*Work to complete*
1. Reproduce word for word the part of the blog post on toxic parents that opens with the words containing "Like anything else." and closes with "step. At a time.".
2. Answer these questions from the blog post on toxic parents:
(a) In the paragraph beginning "I broke off all communications," how old are the parents said to be?
(b) Which four negative emotions are listed as the fallout from dealing with toxic parents?
(c) According to the second numbered point, what are you responsible for?

*Given text*
○ ○ ○ ○ ○
Tuesday, July 14, 2009

Holy crap, these things just jumped out at me as I was reading about others' experiences with toxic parents.

She doesn't have as much time or opportunity to pretend to be the hero rescuing my children (which means one has to play the role of a victim she can focus her attention on and then someone else gets to be singled out as the bad guy).

That is what they are doing!! Holy crap! They are trying to pretend to be the hero, rescuing C!

I broke off all communications with my parents last year. They are both toxic individuals towards me. Yet I still keep yearning for a relationship with them. I'll be honest here, there were some terrible times with them but there were some good times too. I can't understand why I still want to see them or hear from them. Am I a glutton for punishment? They are both in their seventies now and let's face it won't be around for ever. I tried to talk to them about my "recovery" and was told that I was mentally ill and always had been. Deep inside I wish I had a "normal" family but am coming to the realization that this won't happen. Yet, I wish

That is exactly how I feel.


1) You Aren't Responsible For What Your Parents Did To You As a Child, They Are
2) You Are Responsible For What You Do With Your Life Now, Your Parents Aren't

I need to GET THIS. They are not responsible for what I do with my life. Therefore, they not only have no say but have no right to have an opinion about it.


Acceptance. This is how it is.

Not how it:
was
might have been
should have been

Not how I:
want it to be
hoped it would be
planned it to be

I accept that this is how it is.
And now I will get on with my life in a positive way.

Like anything else. The ability to cope with toxic parents and accepting that you cannot change their behaviors….takes practice. And this practice may not produce visible results for quite some time. However, ridding yourself of the fallout (the negative emotions) from dealing with toxic parents:

  • the anger
  • the depression
  • the frustration
  • the sadness

will hopefully provide enough incentive necessary to accept and move on with your life. One statement. One step. At a time.
○ ○ ○ ○ ○
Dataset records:
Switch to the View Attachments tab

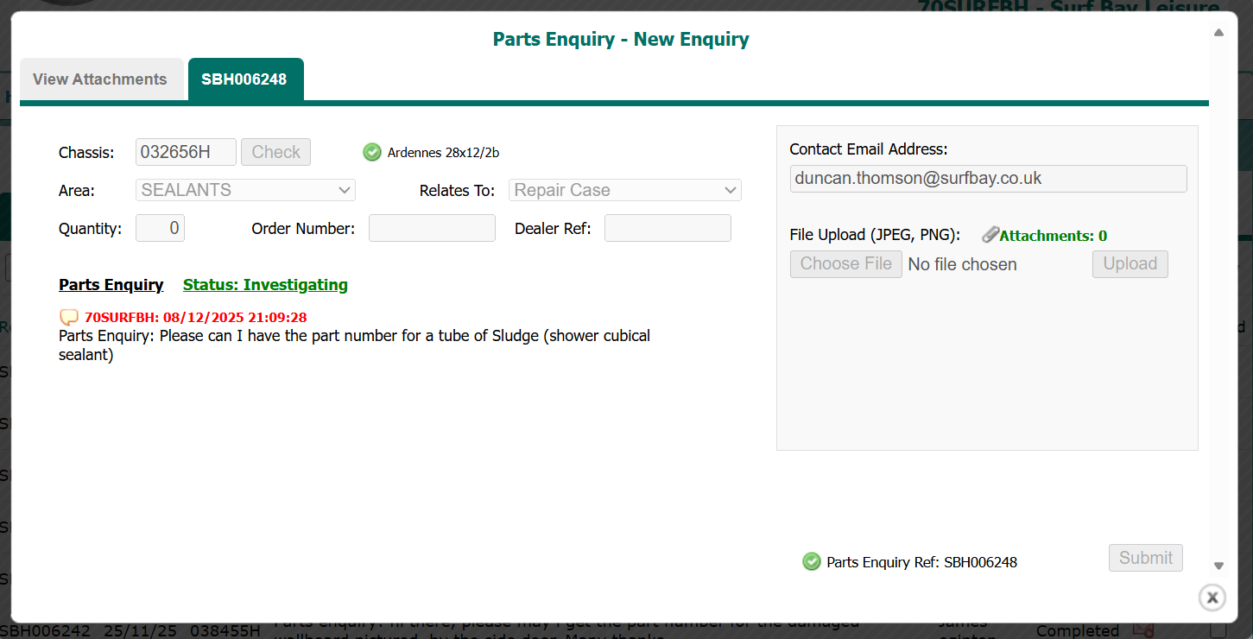[100, 79]
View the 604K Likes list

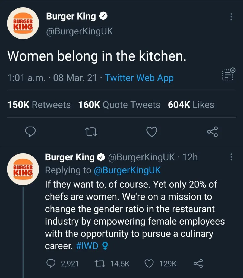coord(191,105)
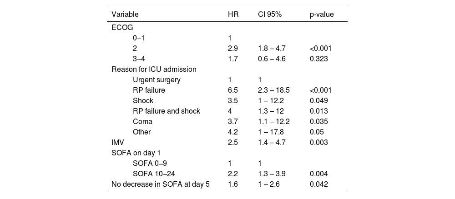455x199 pixels.
Task: Select the CI 95% column header
Action: coord(269,15)
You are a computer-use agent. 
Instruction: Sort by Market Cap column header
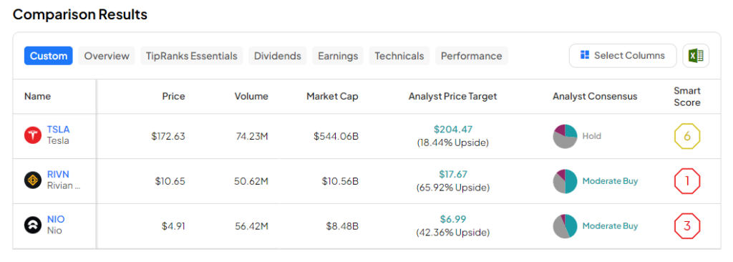click(332, 97)
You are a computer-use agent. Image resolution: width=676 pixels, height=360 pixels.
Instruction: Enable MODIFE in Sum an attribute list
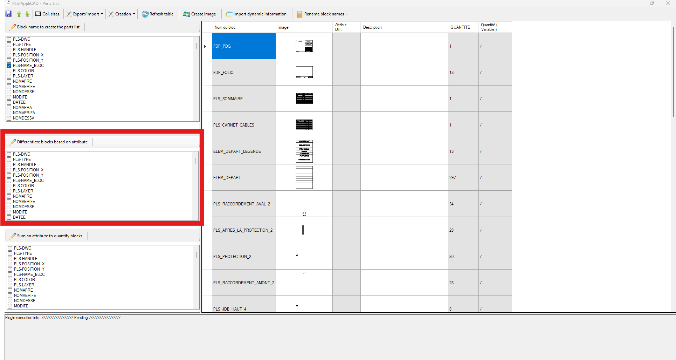pyautogui.click(x=10, y=306)
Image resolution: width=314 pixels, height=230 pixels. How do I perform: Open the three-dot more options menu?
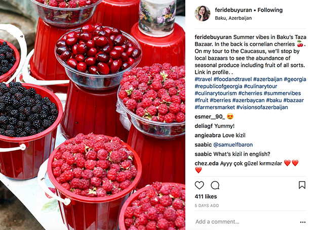click(303, 222)
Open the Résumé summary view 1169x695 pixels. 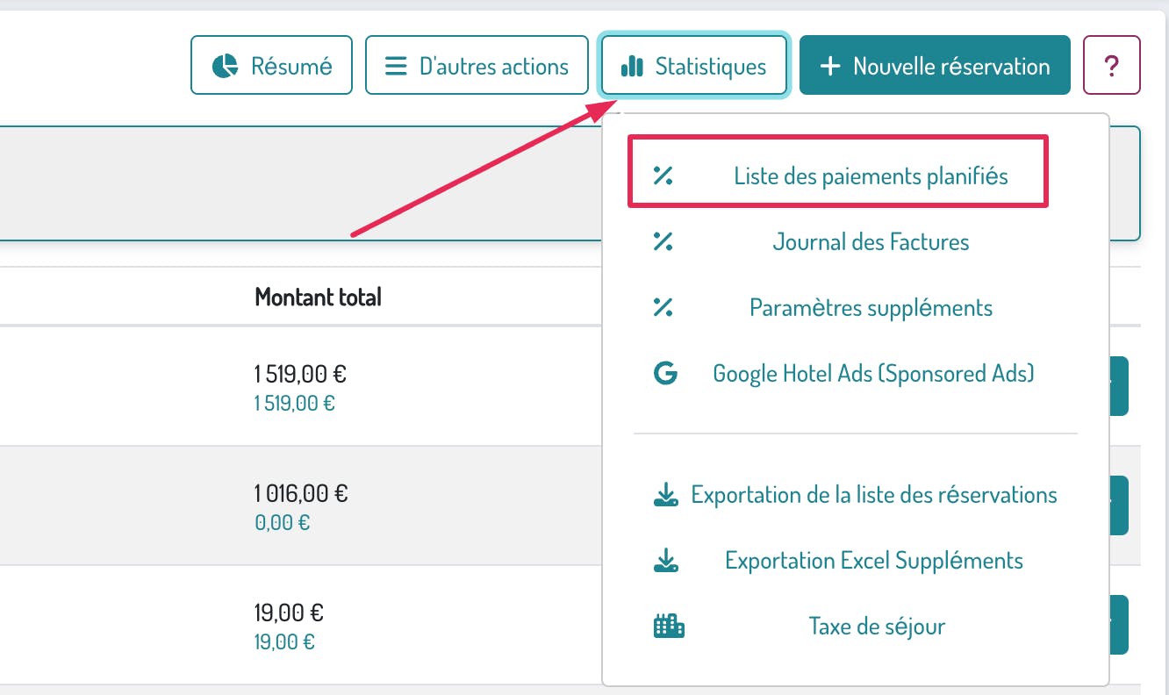click(271, 66)
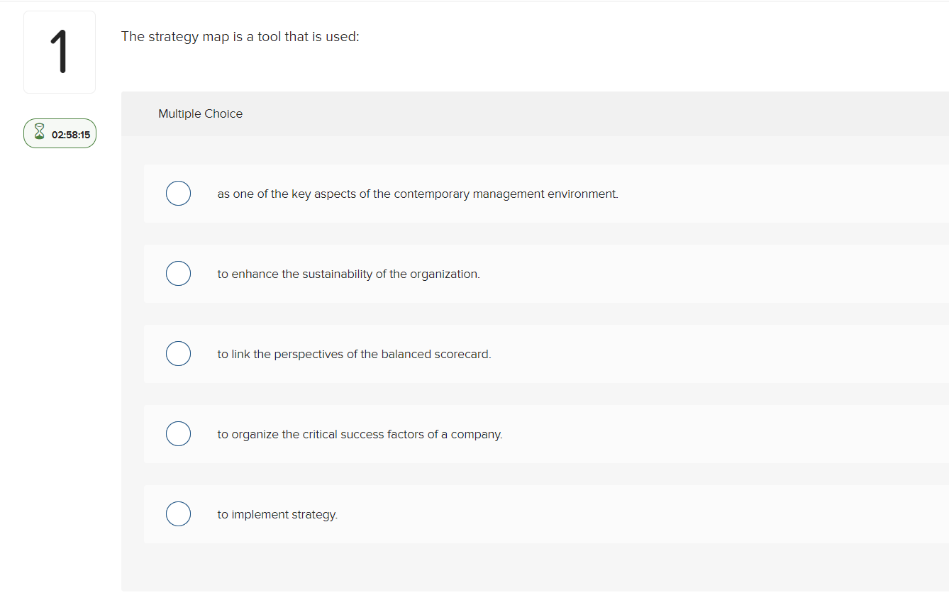The image size is (949, 600).
Task: Click the answer about organizing critical success factors
Action: coord(426,433)
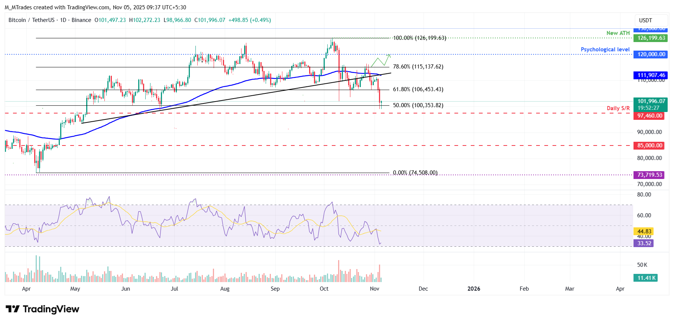
Task: Click the Binance exchange label
Action: coord(81,20)
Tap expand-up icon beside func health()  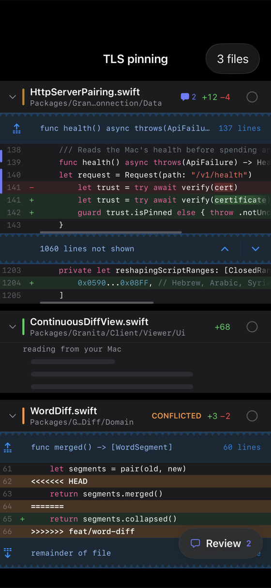tap(16, 129)
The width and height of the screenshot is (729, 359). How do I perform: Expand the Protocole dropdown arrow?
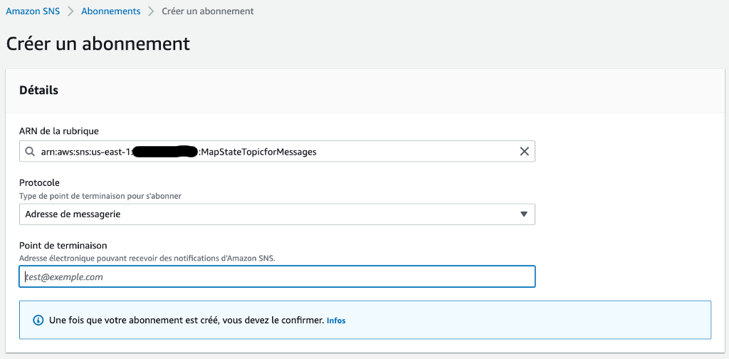[524, 214]
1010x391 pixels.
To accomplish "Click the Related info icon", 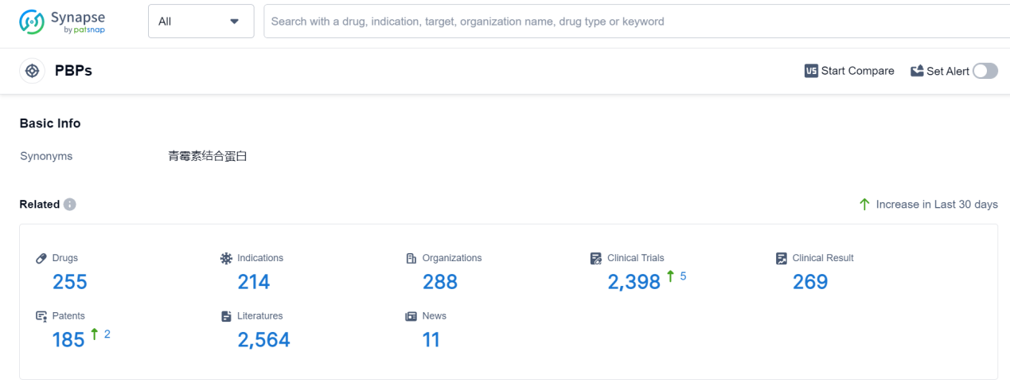I will tap(70, 205).
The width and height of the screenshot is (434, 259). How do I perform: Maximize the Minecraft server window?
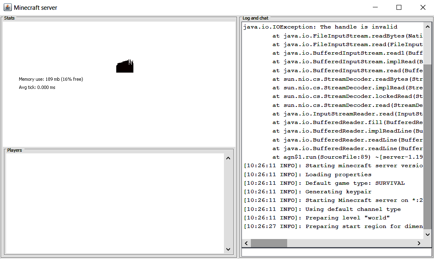[x=399, y=7]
○ ○ ○ ○ ○
*Expected responses*
1.
Like anything else. The ability to cope with toxic parents and accepting that you cannot change their behaviors….takes practice. And this practice may not produce visible results for quite some time. However, ridding yourself of the fallout (the negative emotions) from dealing with toxic parents:

  • the anger
  • the depression
  • the frustration
  • the sadness

will hopefully provide enough incentive necessary to accept and move on with your life. One statement. One step. At a time.

2.
(a) In their seventies.
(b) The anger, the depression, the frustration and the sadness.
(c) What you do with your life now.